### TO DO
The records that follow are to be transcribed exactly.

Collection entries
■ ■ ■ ■
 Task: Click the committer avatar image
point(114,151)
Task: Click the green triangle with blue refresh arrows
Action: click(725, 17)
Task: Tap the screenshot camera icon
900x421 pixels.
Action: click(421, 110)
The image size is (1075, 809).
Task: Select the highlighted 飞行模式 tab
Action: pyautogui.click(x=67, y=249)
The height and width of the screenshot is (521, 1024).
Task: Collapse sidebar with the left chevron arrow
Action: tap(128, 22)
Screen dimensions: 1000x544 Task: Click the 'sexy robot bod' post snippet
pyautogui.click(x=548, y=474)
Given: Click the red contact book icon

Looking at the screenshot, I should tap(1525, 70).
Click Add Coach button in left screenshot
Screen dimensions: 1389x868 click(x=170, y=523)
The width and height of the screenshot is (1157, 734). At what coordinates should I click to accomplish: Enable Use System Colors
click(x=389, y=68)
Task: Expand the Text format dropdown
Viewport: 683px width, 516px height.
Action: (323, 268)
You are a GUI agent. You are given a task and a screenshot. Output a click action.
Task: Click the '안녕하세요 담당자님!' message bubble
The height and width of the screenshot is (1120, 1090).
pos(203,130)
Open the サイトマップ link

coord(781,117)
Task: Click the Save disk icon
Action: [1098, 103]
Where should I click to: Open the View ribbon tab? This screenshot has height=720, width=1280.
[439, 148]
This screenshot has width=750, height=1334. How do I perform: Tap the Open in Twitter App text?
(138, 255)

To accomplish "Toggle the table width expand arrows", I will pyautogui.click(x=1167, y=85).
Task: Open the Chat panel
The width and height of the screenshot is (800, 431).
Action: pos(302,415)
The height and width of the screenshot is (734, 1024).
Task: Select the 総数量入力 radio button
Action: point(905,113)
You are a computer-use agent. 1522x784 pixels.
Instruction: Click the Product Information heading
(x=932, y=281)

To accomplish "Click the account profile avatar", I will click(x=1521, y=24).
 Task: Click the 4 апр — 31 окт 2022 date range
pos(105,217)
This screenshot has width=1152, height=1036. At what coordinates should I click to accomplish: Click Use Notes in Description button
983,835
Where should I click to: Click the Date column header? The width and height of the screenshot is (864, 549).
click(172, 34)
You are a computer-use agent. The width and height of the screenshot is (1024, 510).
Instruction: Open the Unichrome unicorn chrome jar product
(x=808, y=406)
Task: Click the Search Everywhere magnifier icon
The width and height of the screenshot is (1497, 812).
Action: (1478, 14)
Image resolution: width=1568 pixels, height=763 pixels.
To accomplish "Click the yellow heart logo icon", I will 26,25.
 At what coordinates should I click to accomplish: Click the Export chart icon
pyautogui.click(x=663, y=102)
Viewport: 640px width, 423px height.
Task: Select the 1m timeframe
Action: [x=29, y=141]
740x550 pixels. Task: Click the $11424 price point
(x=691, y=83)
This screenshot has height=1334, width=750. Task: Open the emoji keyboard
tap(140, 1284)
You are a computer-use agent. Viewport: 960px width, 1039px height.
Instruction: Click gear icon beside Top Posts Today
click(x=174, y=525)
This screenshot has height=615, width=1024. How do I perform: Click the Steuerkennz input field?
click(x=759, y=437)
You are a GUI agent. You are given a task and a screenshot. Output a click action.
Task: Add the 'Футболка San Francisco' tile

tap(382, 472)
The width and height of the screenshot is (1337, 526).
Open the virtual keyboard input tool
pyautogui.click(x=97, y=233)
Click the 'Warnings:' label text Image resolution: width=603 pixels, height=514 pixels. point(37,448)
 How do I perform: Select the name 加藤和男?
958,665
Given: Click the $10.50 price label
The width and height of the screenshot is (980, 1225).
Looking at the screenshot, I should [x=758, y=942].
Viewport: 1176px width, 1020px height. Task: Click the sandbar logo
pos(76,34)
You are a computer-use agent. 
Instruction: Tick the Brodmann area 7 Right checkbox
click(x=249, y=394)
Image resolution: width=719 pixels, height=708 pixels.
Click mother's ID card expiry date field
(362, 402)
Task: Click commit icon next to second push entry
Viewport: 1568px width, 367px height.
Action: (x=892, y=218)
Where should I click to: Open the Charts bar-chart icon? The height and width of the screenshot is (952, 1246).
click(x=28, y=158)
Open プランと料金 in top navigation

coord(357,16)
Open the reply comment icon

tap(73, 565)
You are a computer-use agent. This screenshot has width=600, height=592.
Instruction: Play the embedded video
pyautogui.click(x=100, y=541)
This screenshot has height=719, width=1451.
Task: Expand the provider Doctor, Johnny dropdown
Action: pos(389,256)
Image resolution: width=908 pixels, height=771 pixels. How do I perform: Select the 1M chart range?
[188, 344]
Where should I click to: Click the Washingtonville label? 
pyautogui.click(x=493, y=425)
■ ■ ■ ■
### ANSWER BOX
 Task: Click the committer avatar image
point(114,151)
Task: Click the green triangle with blue refresh arrows
Action: click(725, 17)
Task: Tap the screenshot camera icon
900x421 pixels.
Action: click(421, 110)
The image size is (1075, 809).
Task: Select the highlighted 飞行模式 tab
Action: pyautogui.click(x=67, y=249)
The height and width of the screenshot is (521, 1024).
Task: Collapse sidebar with the left chevron arrow
Action: tap(128, 22)
Screen dimensions: 1000x544 Task: Click the 'sexy robot bod' post snippet
pyautogui.click(x=548, y=474)
Given: Click the red contact book icon

Looking at the screenshot, I should tap(1525, 70).
Click Add Coach button in left screenshot
Screen dimensions: 1389x868 click(x=170, y=523)
The width and height of the screenshot is (1157, 734). At what coordinates should I click to accomplish: Enable Use System Colors
click(x=389, y=68)
Task: Expand the Text format dropdown
Viewport: 683px width, 516px height.
Action: (323, 268)
You are a GUI agent. You are given a task and a screenshot. Output a click action.
Task: Click the '안녕하세요 담당자님!' message bubble
The height and width of the screenshot is (1120, 1090).
pos(203,130)
Open the サイトマップ link

coord(781,117)
Task: Click the Save disk icon
Action: [1098, 103]
Where should I click to: Open the View ribbon tab? This screenshot has height=720, width=1280.
[439, 148]
This screenshot has width=750, height=1334. How do I perform: Tap the Open in Twitter App text?
(138, 255)

To accomplish "Toggle the table width expand arrows", I will pyautogui.click(x=1167, y=85).
Task: Open the Chat panel
The width and height of the screenshot is (800, 431).
Action: pos(302,415)
The height and width of the screenshot is (734, 1024).
Task: Select the 総数量入力 radio button
Action: point(905,113)
You are a computer-use agent. 1522x784 pixels.
Instruction: Click the Product Information heading
(x=932, y=281)

To accomplish "Click the account profile avatar", I will click(x=1521, y=24).
 Task: Click the 4 апр — 31 окт 2022 date range
pos(105,217)
This screenshot has width=1152, height=1036. At what coordinates should I click to accomplish: Click Use Notes in Description button
983,835
Where should I click to: Click the Date column header? The width and height of the screenshot is (864, 549).
click(172, 34)
You are a computer-use agent. The width and height of the screenshot is (1024, 510).
Instruction: Open the Unichrome unicorn chrome jar product
(x=808, y=406)
Task: Click the Search Everywhere magnifier icon
The width and height of the screenshot is (1497, 812).
Action: (1478, 14)
Image resolution: width=1568 pixels, height=763 pixels.
To accomplish "Click the yellow heart logo icon", I will 26,25.
 At what coordinates should I click to accomplish: Click the Export chart icon
pyautogui.click(x=663, y=102)
Viewport: 640px width, 423px height.
Task: Select the 1m timeframe
Action: [x=29, y=141]
740x550 pixels. Task: Click the $11424 price point
(x=691, y=83)
This screenshot has height=1334, width=750. Task: Open the emoji keyboard
tap(140, 1284)
You are a computer-use agent. Viewport: 960px width, 1039px height.
Instruction: Click gear icon beside Top Posts Today
click(x=174, y=525)
This screenshot has height=615, width=1024. How do I perform: Click the Steuerkennz input field?
click(x=759, y=437)
You are a GUI agent. You are given a task and a screenshot. Output a click action.
Task: Add the 'Футболка San Francisco' tile

tap(382, 472)
The width and height of the screenshot is (1337, 526).
Open the virtual keyboard input tool
pyautogui.click(x=97, y=233)
Click the 'Warnings:' label text Image resolution: width=603 pixels, height=514 pixels. point(37,448)
 How do I perform: Select the name 加藤和男?
958,665
Given: Click the $10.50 price label
The width and height of the screenshot is (980, 1225).
Looking at the screenshot, I should [x=758, y=942].
Viewport: 1176px width, 1020px height. Task: Click the sandbar logo
pos(76,34)
You are a computer-use agent. 
Instruction: Tick the Brodmann area 7 Right checkbox
click(x=249, y=394)
Image resolution: width=719 pixels, height=708 pixels.
Click mother's ID card expiry date field
(362, 402)
Task: Click commit icon next to second push entry
Viewport: 1568px width, 367px height.
Action: (x=892, y=218)
Where should I click to: Open the Charts bar-chart icon? The height and width of the screenshot is (952, 1246).
click(x=28, y=158)
Open プランと料金 in top navigation

coord(357,16)
Open the reply comment icon

tap(73, 565)
You are a computer-use agent. This screenshot has width=600, height=592.
Instruction: Play the embedded video
pyautogui.click(x=100, y=541)
This screenshot has height=719, width=1451.
Task: Expand the provider Doctor, Johnny dropdown
Action: pos(389,256)
Image resolution: width=908 pixels, height=771 pixels. How do I perform: Select the 1M chart range?
[188, 344]
Where should I click to: Click the Washingtonville label? 
pyautogui.click(x=493, y=425)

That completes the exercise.